Data Sufficiency

If n is a positive integer, what is the last digit of 1! + 2!+ .... + n!?

1. n is divisible by 5

2. (n+1)/6 is a positive integer.

I solved this problem but took 10 mins to solve it. Is there a way to solve it in 2 mins. I used the plugin method as a approach.

To find: Last digit of 1! + 2!+ .... + n!

IMP:
1! = 1
1! + 2! = 1 + 2 = 3
1! + 2! + 3! = 1 + 2 + 6 = 9
1! + 2! + 3! + 4! = 9 + 24 = 33
1! + 2! + 3! + 4! + 5! = 33 + 120 = _ _ 3
Now onwards.. Unit digit will remain "3" only as each factorial after 5! will be "0" as unit digit.
Example: 6! = 720

Statement 1:
n is divisible by 5 ==> n = 5, 10
Unit Digit = 3

Statement 2:
(n+1)/6
Minimum possible value of n = 5
Unit Digit = 3

Answer [spoiler]{D}[/spoiler]?

psm12se wrote:If n is a positive integer, what is the last digit of 1! + 2!+ .... + n!?

1. n is divisible by 5

2. (n+1)/6 is a positive integer.

I solved this problem but took 10 mins to solve it. Is there a way to solve it in 2 mins. I used the plugin method as a approach.

Hi Psm12se,

Last Digit of 1!+2!+3!+........n!
Always take 3 values
When N=1 last digit = 1
When N=3 last digit = 9
for the rest of values last digit will be 3.

Statement 1 : n is divisible by 5
So from above we can conclude last digit will always be 3.
Sufficient.

Statement 2: (n+1)/6 is a positive integer.
take any positive integer like 1 or 2 or anything.
you will end up with last digit as 3.
Sufficient.

Hence Answer D

Regards,
Uva.

▶ Task list:
1) Translate this sentence from the factorial thread into Spanish: "I solved this problem but took 10 mins to solve it."
2) Copy the factorial thread starting at "To find: Last" and ending at "as unit digit.", changing "factorial" to "term".
The records have no connection to the factorial thread.

▶ Data entries:
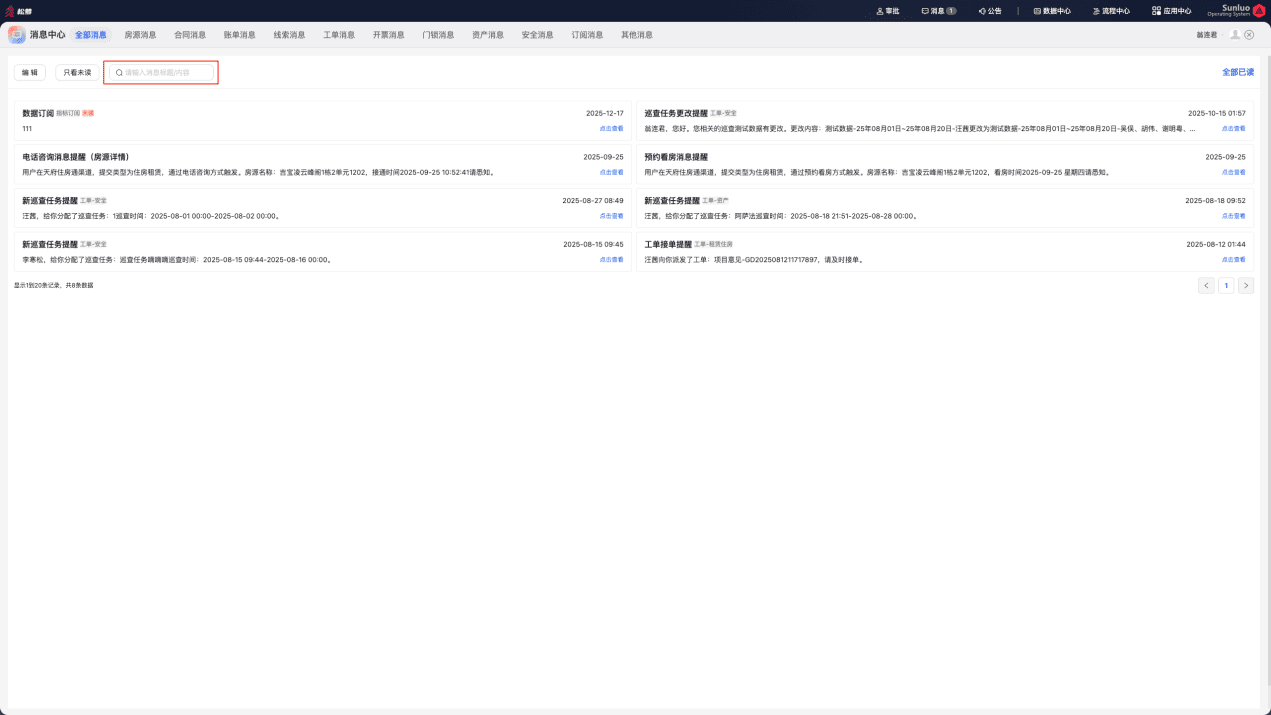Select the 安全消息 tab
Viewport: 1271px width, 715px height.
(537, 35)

--

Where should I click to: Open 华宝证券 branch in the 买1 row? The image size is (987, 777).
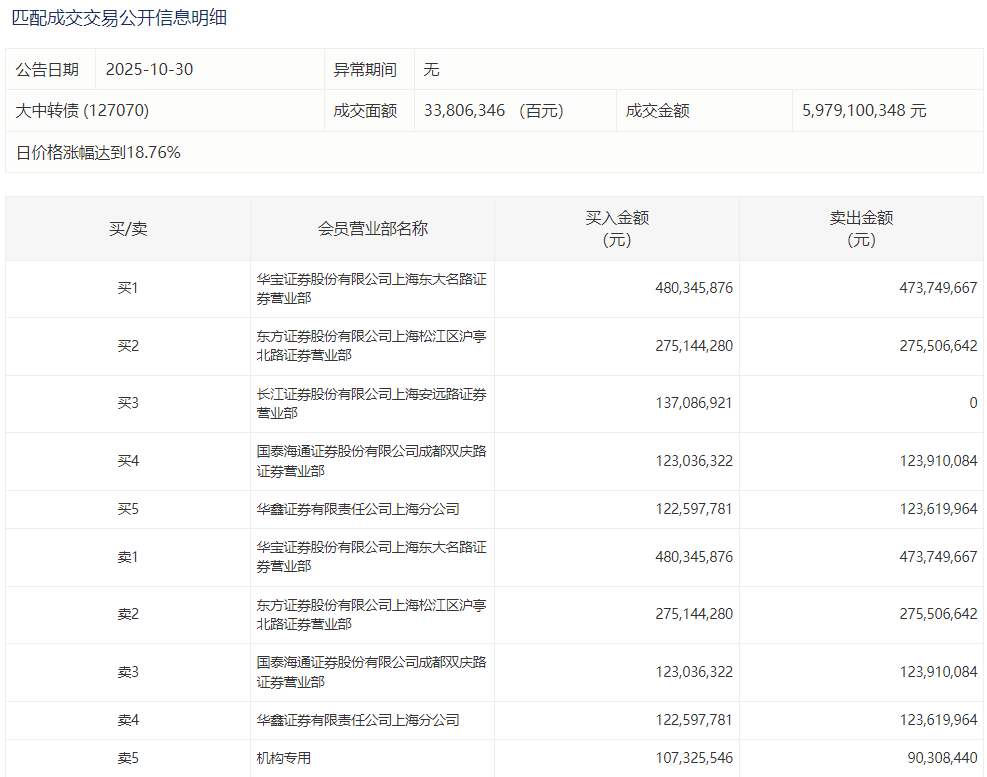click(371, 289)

* * *

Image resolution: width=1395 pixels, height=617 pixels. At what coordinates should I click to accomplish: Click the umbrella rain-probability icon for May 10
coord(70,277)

▶ Results of the exercise:
1) Resolví este problema, pero tardé 10 minutos en resolverlo.

2)
To find: Last digit of 1! + 2!+ .... + n!

IMP:
1! = 1
1! + 2! = 1 + 2 = 3
1! + 2! + 3! = 1 + 2 + 6 = 9
1! + 2! + 3! + 4! = 9 + 24 = 33
1! + 2! + 3! + 4! + 5! = 33 + 120 = _ _ 3
Now onwards.. Unit digit will remain "3" only as each term after 5! will be "0" as unit digit.